Après la société chinoise Zhuzhou, un autre constructeur d'envergure souhaite rouvrir le contrat du renouvellement des voitures du métro de Montréal, a appris La Presse.

Mis à jour le 26 févr. 2010
Karim Benessaieh LA PRESSE

Le nouveau venu, qu'une source bien au fait du dossier présente simplement comme «un constructeur de métro non montréalais», présentera son projet aux médias ce midi, dans le Vieux-Montréal. S'agit-il du constructeur allemand Siemens, qui a manifesté son intérêt en entrevue à La Presse le mois dernier? «Je ne peux vous dire ni oui ni non», précise la source.

Il a été impossible de joindre un responsable de Siemens, dont la filiale canadienne emploie quelque 6000 personnes et se spécialise dans les «systèmes et projets complexes», selon le dépliant de l'entreprise. Elle a réalisé des réseaux de transports en commun et de trains urbains légers à Calgary et à Edmonton.

Comme Zhuzhou, Siemens estime que le contrat de renouvellement des voitures du métro de Montréal a substantiellement changé depuis sa première mouture, en juillet 2008, passant de 340 à 1035 voitures pour une commande de 3,4 milliards de dollars. Les deux entreprises souhaitent un nouvel appel d'offres sur le marché international, le premier ayant été remporté par une alliance Bombardier-Alstom.

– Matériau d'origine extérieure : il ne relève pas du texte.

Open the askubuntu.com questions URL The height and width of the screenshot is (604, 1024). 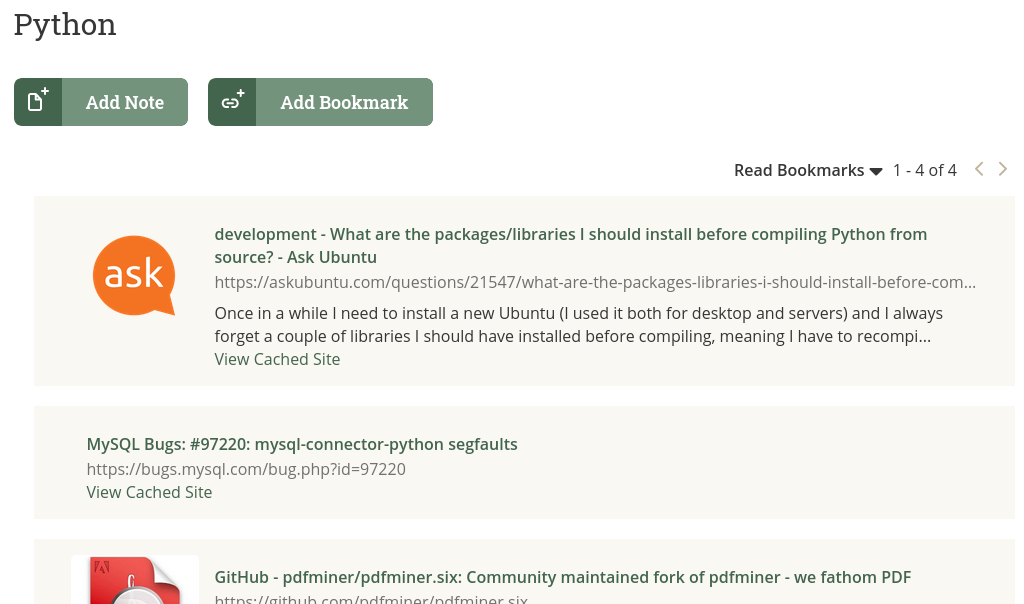point(595,282)
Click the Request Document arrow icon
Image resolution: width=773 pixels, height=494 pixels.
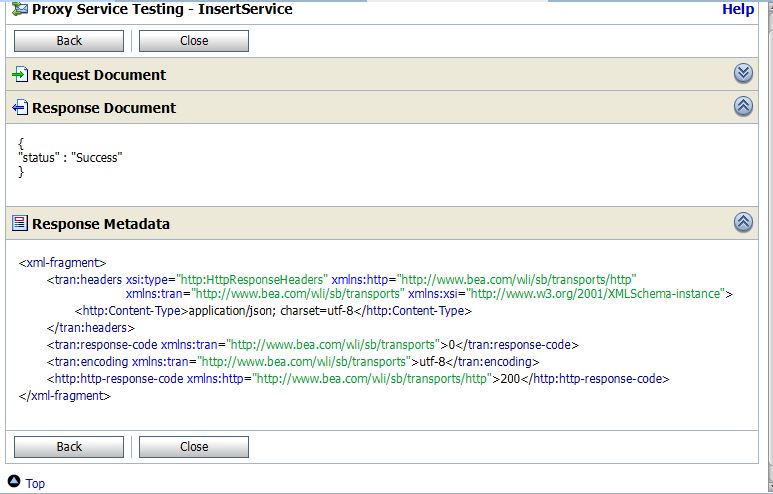click(19, 75)
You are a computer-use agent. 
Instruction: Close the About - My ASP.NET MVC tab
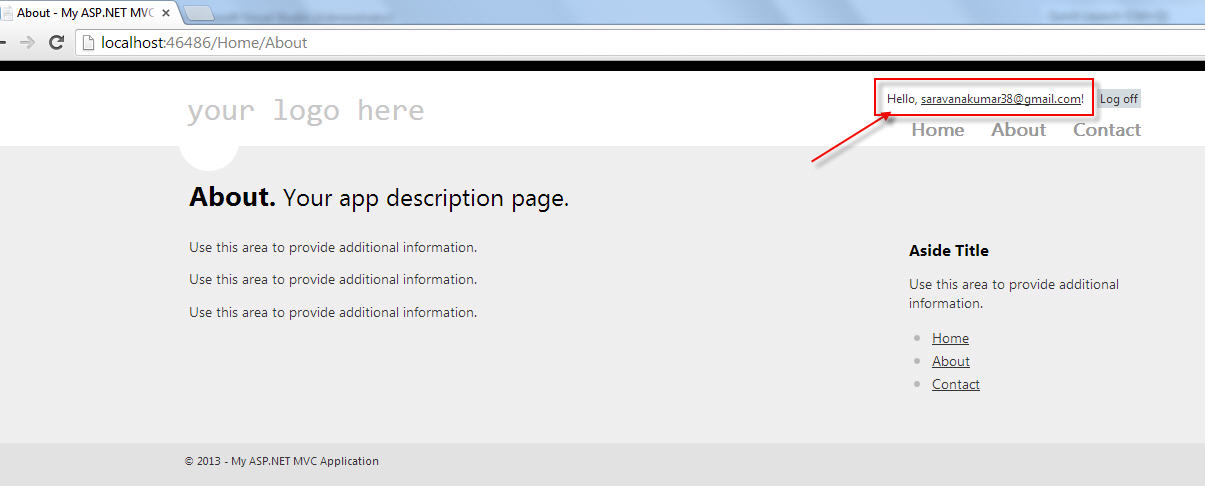pyautogui.click(x=166, y=13)
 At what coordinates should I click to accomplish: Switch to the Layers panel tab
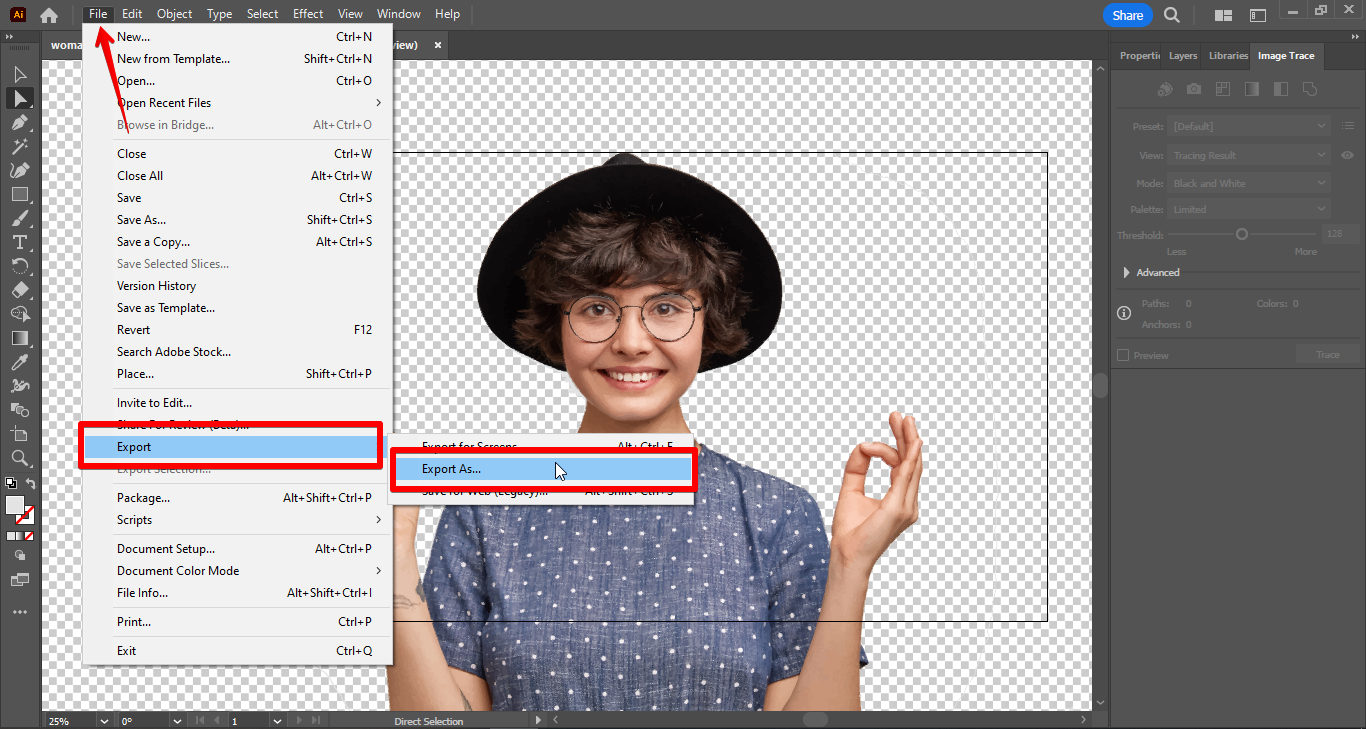click(x=1182, y=56)
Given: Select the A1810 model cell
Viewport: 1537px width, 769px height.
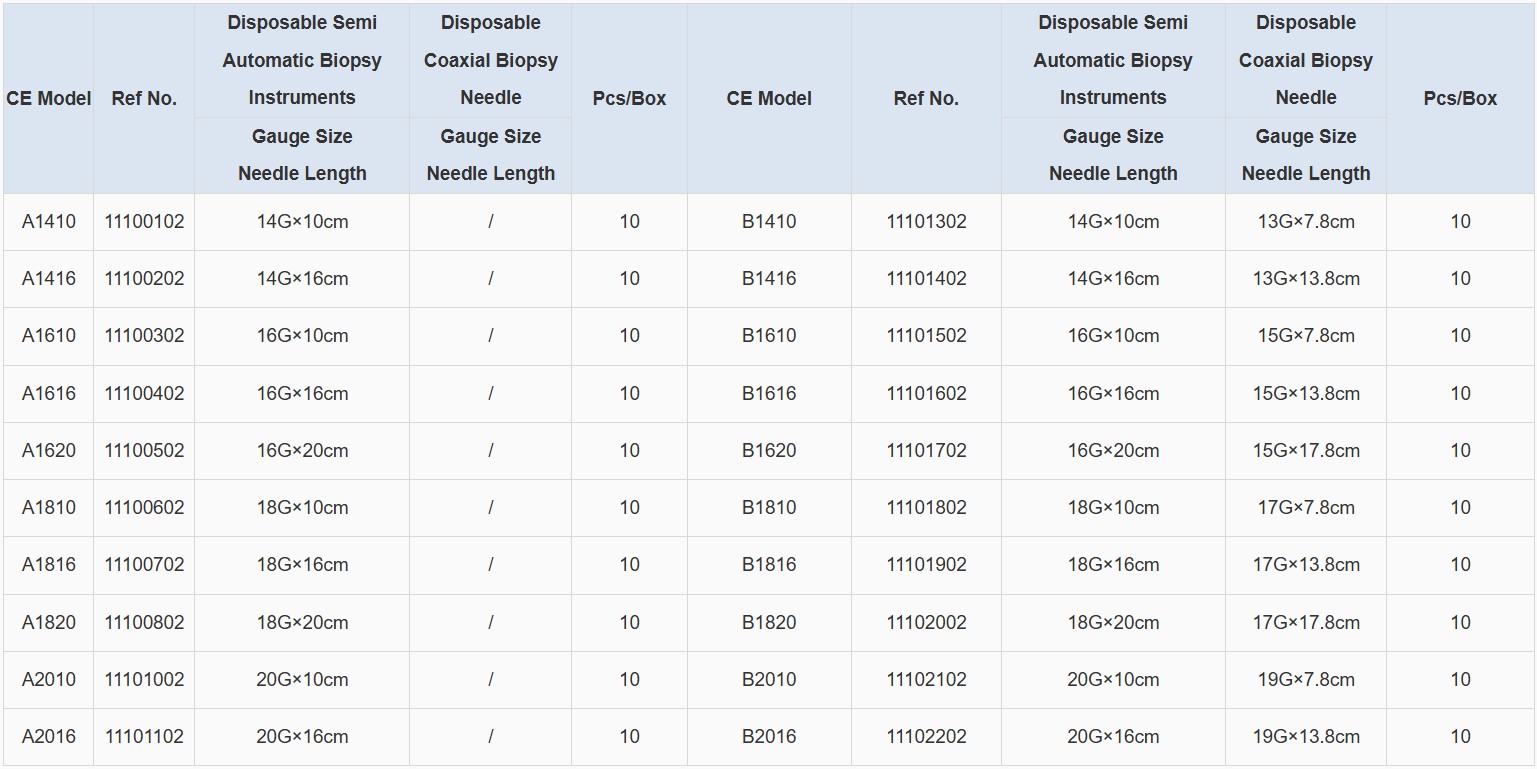Looking at the screenshot, I should pos(49,508).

La société Zhuzhou a menacé de recourir aux tribunaux pour forcer la Société de transport de Montréal à lancer un nouvel appel d'offres. Elle estime en outre que, malgré les souhaits de la STM, des voitures équipées de roues en acier - et non de pneus, comme c'est le cas actuellement - permettraient des économies substantielles.

Pour le constructeur Siemens, la perspective d'un contrat plus important que prévu lui permet d'envisager la construction d'une usine au Canada, a précisé son porte-parole, DL Leslie, le mois dernier. «Un plus gros projet représente de plus grands risques, mais également une meilleure occasion d'affaires», a-t-il expliqué.